Court Opinion

ID: 9641352
Source: CourtListenerOpinion
Date Created: 2023-08-22 17:29:42.598841+00
Date Added: 2024-06-11T18:10:36.800315
License: Public Domain

OPINION
ON APPELLANTS’ MOTION FOR REHEARING
ONION, Presiding Judge.
In their motion for rehearing appellants vigorously urge the reconsideration of their first two grounds of error contending the court sidestepped the issue of probable cause for arrest in the majority opinion on original submission.
The real difficulty in this case lies in the fact that appellants contend there was no probable cause for their arrest, and that their convictions ought to be reversed as a matter of law for this reason alone. By their brief they call attention to the trial court’s ruling on their motion to suppress heard before the trial on the merits.
They do not claim that incident to the arrest in question there was recovered evidence which was improperly admitted or that a confession was obtained, etc.

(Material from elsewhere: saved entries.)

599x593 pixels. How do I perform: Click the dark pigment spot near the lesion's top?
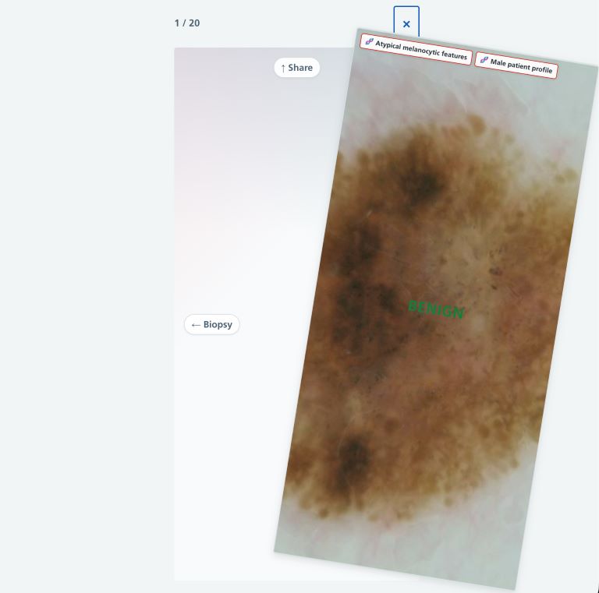click(421, 183)
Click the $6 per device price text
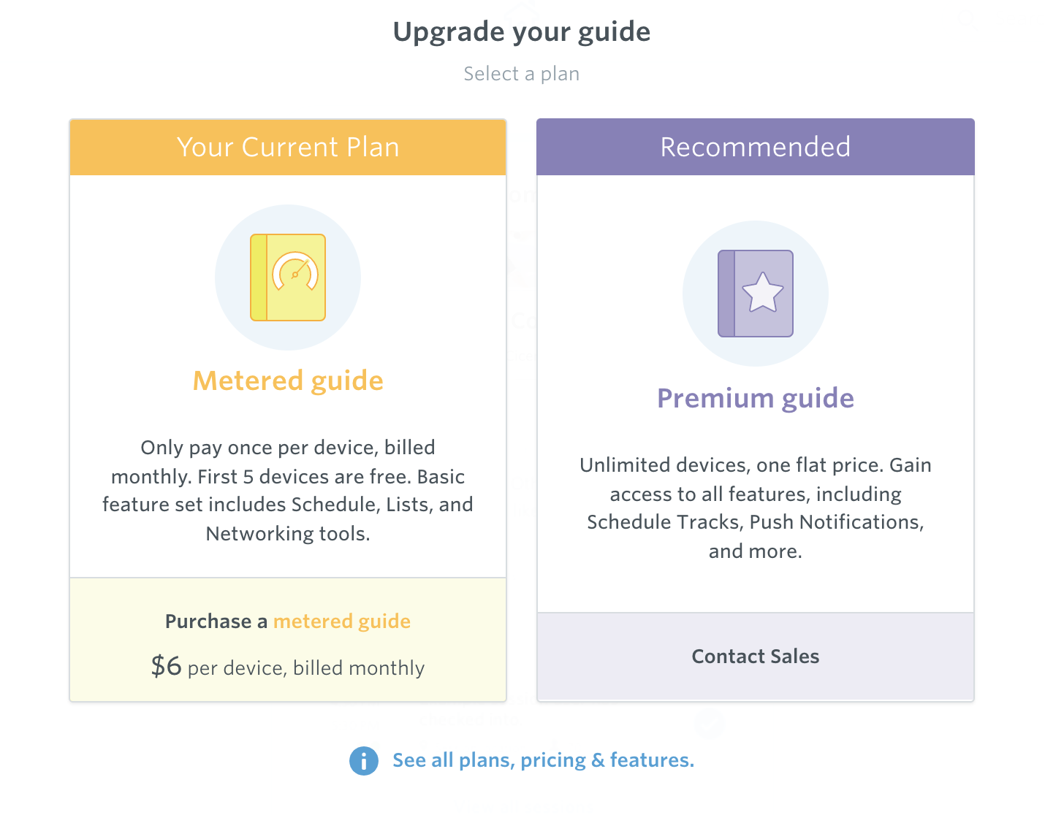 tap(288, 667)
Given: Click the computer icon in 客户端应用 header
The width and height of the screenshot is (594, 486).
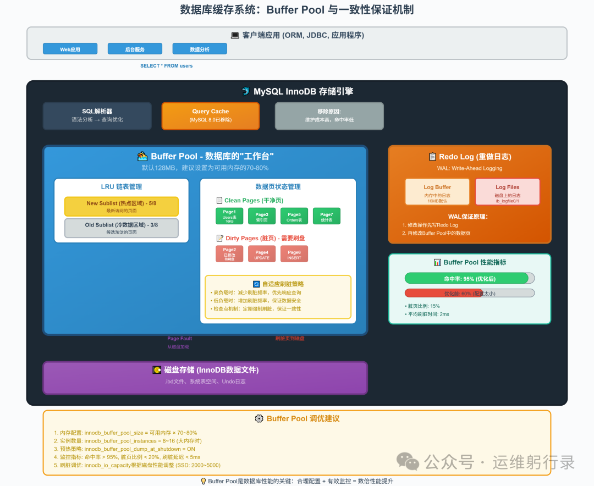Looking at the screenshot, I should (x=234, y=35).
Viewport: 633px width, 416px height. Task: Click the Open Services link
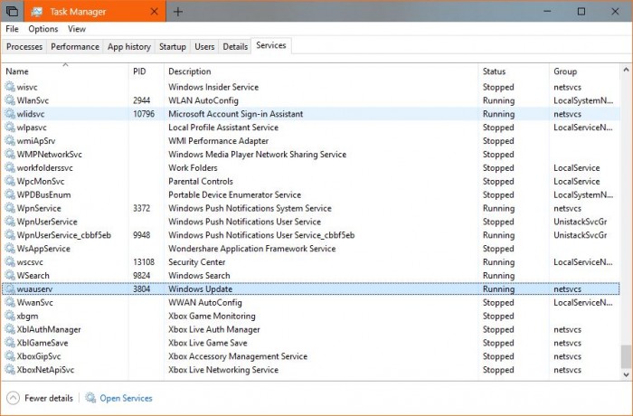(x=126, y=398)
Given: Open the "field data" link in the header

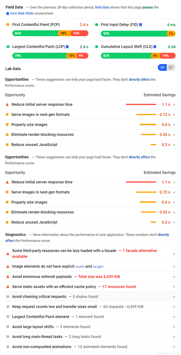Looking at the screenshot, I should click(x=102, y=7).
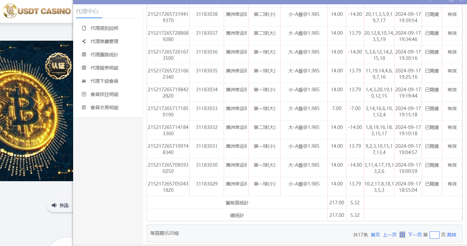
Task: Click the USDT Casino logo
Action: (36, 11)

It is really appellants’ argument that when the officers who were not in uniform and who were in an unmarked car attempted their apprehension of the appellants their actions under the circumstances, and when the appellants did not know they were officers, brought about the events out of which the alleged offense arose and gave to the appellants the right of self-defense and infected and tainted the whole proceedings.
Upon a reconsideration of the record, this writer is convinced that Judge Morrison put his finger on the real issue in his concurring opinion on original submission when he wrote:
“The question in this case is not whether the officers were acting within the scope of their authority in making the arrest. The sole question presented by this record is whether or not appellants were acting within their right of self-defense against the strangers who they thought were attacking them.
“This issue was properly submitted and answered adversely to them by the jury.”
The real issue concerns the appellants’ right of self-defense,1 and this goes to the heart of the sufficiency of the evidence to show an assault, for to use firearms defensively when attacked is not an assault under Texas law. White v. State, 29 Tex.App. 530, 16 S.W. 340 (1891).
The issue of self-defense was adequately presented to the jury in the court’s charge at the guilt stage of the trial and decided adversely by the jury — the triers of the facts.2
Appellants’ motion for rehearing is overruled.

. It might be said that the real issue is the appellants’ right to resist arrest, whether lawful or not (from a probable cause standpoint). However, the appellants did not testify that they knew the men pursuing them were officers and they were resisting an arrest in a manner to which they were entitled to resist but that they were being accosted by strangers in an unmarked car which was later shown to have an Arizona license. On appeal, no complaint is made concerning the failure of the court to charge on the right to resist arrest.

. From this cold record this writer would have concluded if I had been the trier of the facts that appellants acted in self-defense, but I am not the trier of the facts and cannot substitute myself for jurors who actually saw and heard the witnesses.